Вознесение партитуры
Сергей Ходнев о "Святом Алексии" Стефано Ланди
Stefano Landi: "Il Sant` Alessio" (2 DVD)
Les Arts Florissants, W. Christie (Virgin Classics)
"Sant` Alessio", "Святой Алексий" — опера про довольно известного святого, того самого, которого на Руси звали "Алексий человек Божий". Но то был римский святой, и в Риме композитор Стефано Ланди в 1631 году написал эту оперу. Заказало ее тороватое и осененное папской тиарой семейство Барберини, так что пели лучшие певцы того времени, а декорации делали лучшие архитекторы — словом, достаточно, чтобы любой учебник вам назвал тогдашнего "Св. Алексия" одним из самых роскошных постановочных шедевров всех времен и народов.
Теперь его поставили знаменитый дирижер-барочник Уильям Кристи и режиссер Бенжамен Лазар, тоже специализирующийся на старине, точнее, на реконструкции старинных театральных практик.

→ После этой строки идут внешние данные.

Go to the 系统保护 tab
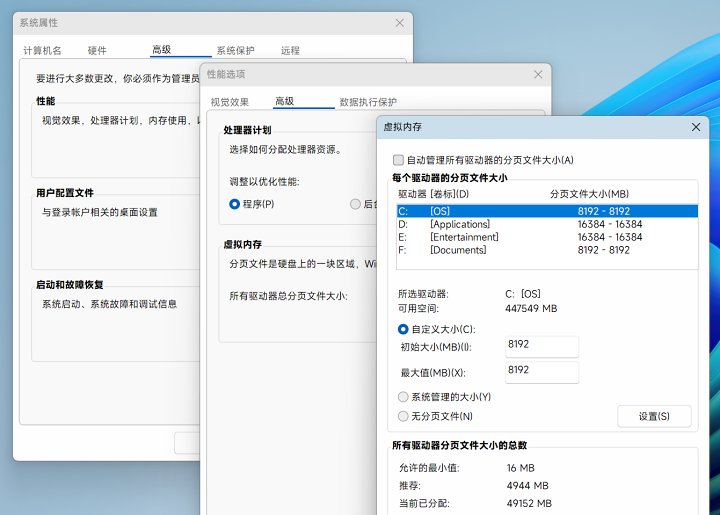720x515 pixels. coord(235,50)
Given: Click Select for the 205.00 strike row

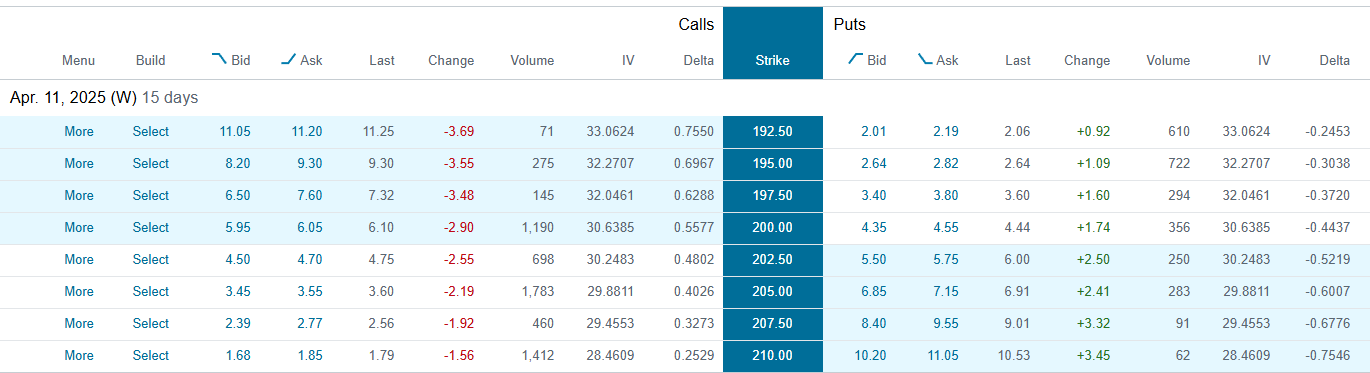Looking at the screenshot, I should (151, 291).
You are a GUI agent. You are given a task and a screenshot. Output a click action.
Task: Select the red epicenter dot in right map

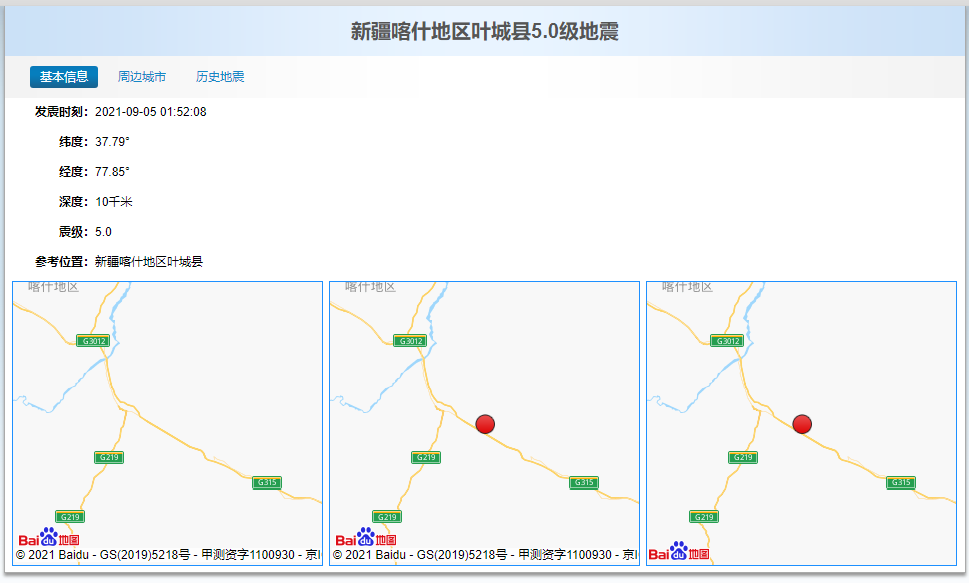click(802, 424)
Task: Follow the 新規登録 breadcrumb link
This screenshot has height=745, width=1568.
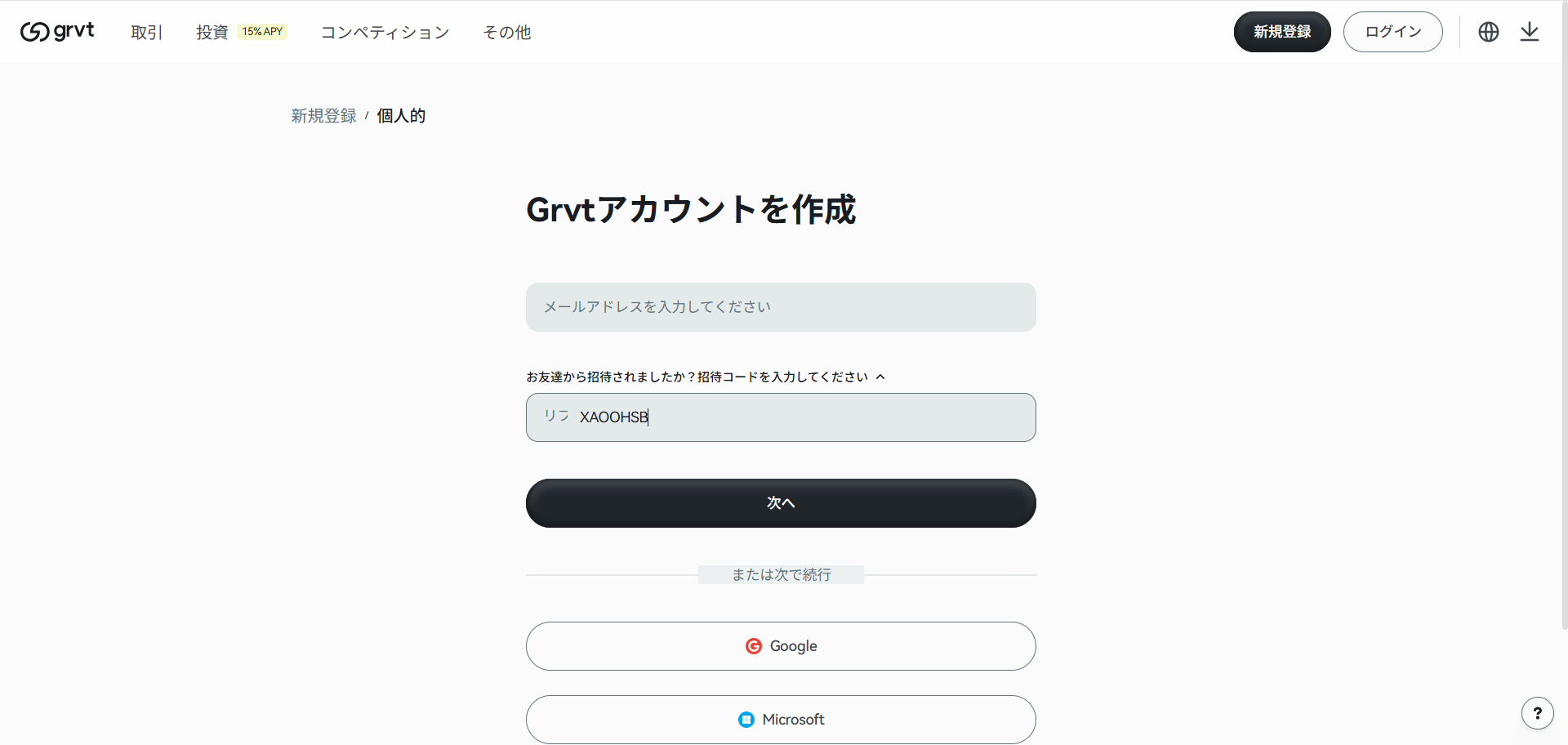Action: 323,115
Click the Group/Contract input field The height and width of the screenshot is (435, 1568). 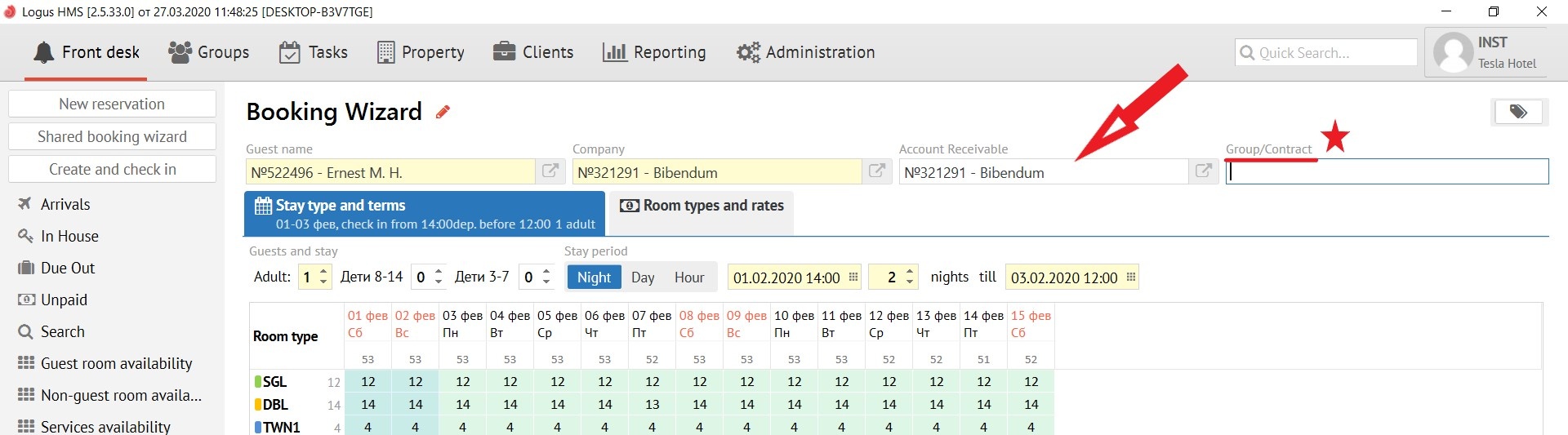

Поставили, не просто стилизуя звук и визуальный ряд, но еще и рабски следуя римским обычаям XVII века: в папской столице женщинам было запрещено выходить на театральную сцену. Тогда дам в этих случаях заменяли кастраты; в данном случае подвизаются мальчики (в хоре) и многочисленные контратеноры (в сольных партиях). Если во времена Ланди на полном серьезе считалось, что женщина на подмостках — это безнравственно, то сейчас густо загримированные и переряженные мужчины, изображающие мать, невесту или кормилицу главного героя, смотрятся не то чтобы безнравственно, а скорее нелепо. По крайней мере, на протяжении первого из трех актов очень велик соблазн видеть во всем этом эдакий оперный "Балет Трокадеро" — только, для пущей странности, всерьез изысканный визуально и с прекрасной музыкой.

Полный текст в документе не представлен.